• _DESCRIPTION OF THE TASK_
Lines before the one containing "Choose the Cuisine category pill" are not wanted; restate the rest below word for word, through the last line, but drop any pictures.

• _SOURCE MATERIAL_

· · · ·

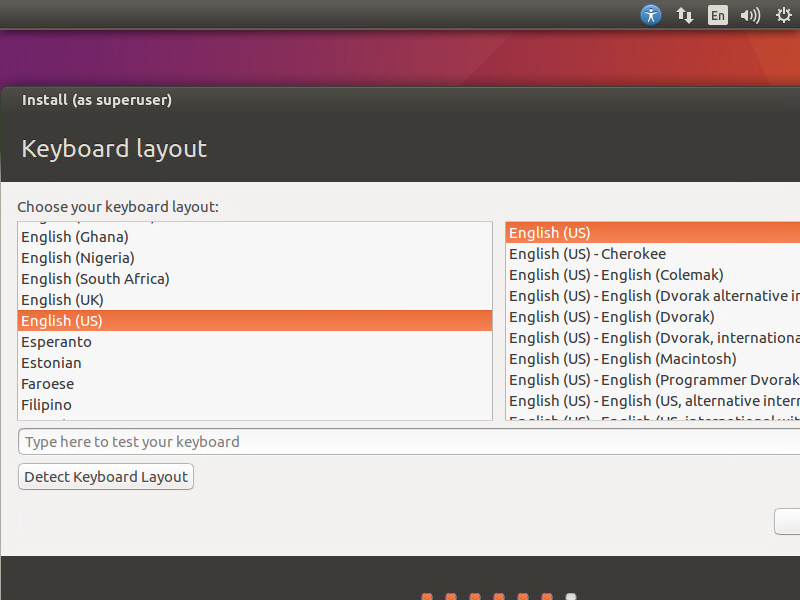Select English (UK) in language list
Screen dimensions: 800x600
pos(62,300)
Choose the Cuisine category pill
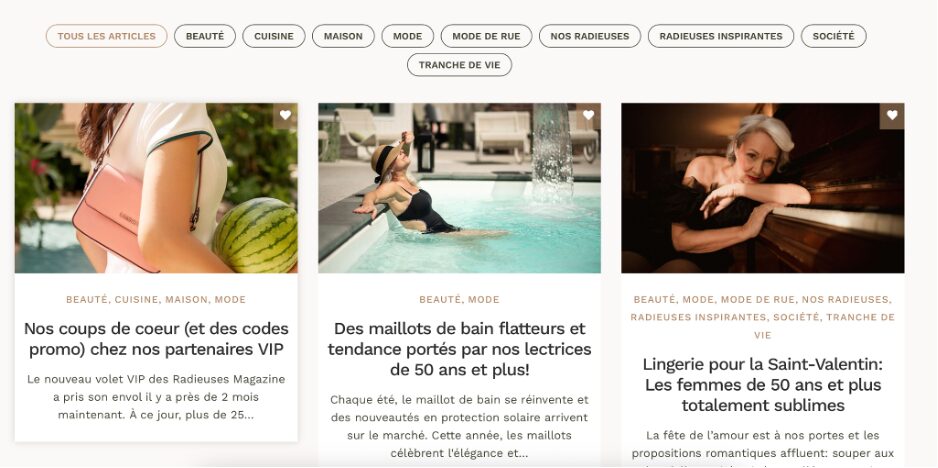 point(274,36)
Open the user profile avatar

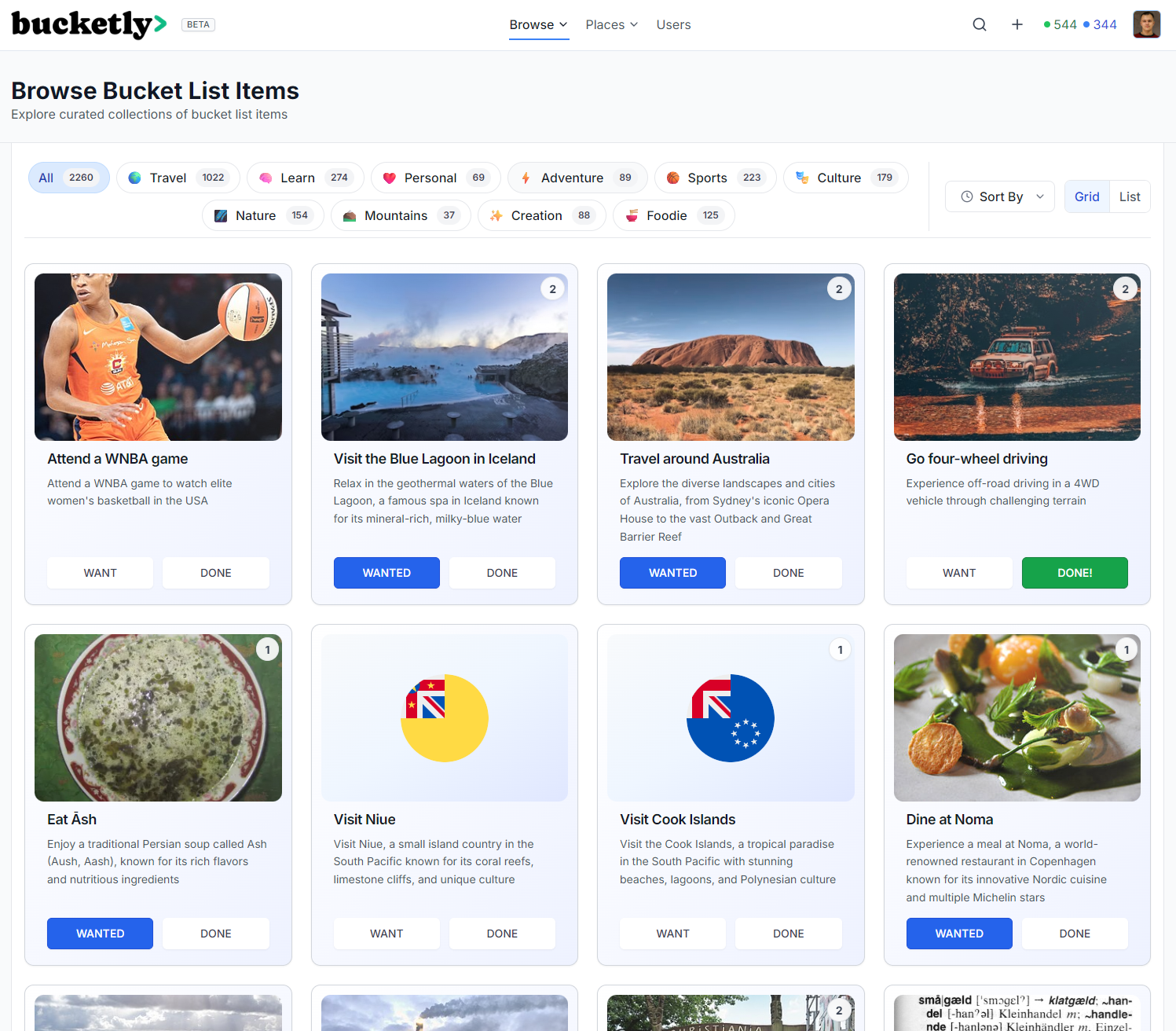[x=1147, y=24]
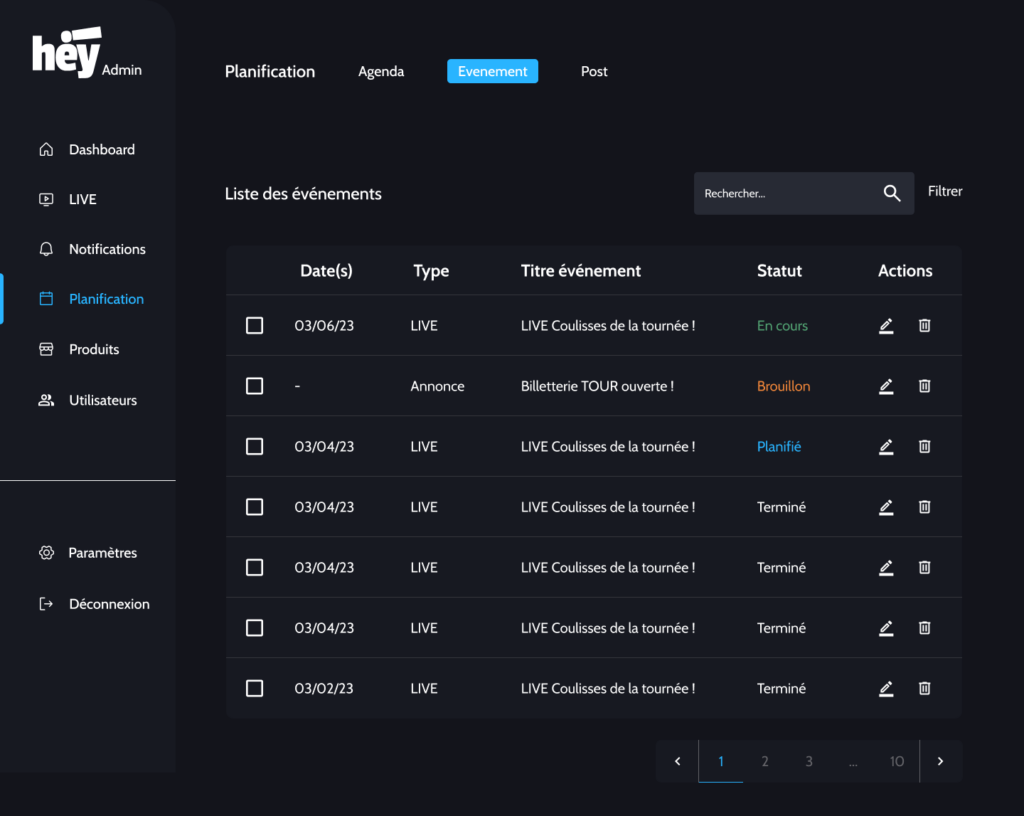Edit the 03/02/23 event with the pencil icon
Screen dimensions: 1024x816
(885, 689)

· · · ·

• _SOLUTION TO THIS EXERCISE_
Choose the Cuisine category pill
 point(274,36)
Open the user profile avatar

[x=1147, y=24]
Edit the 03/02/23 event with the pencil icon
Screen dimensions: 1024x816
(885, 689)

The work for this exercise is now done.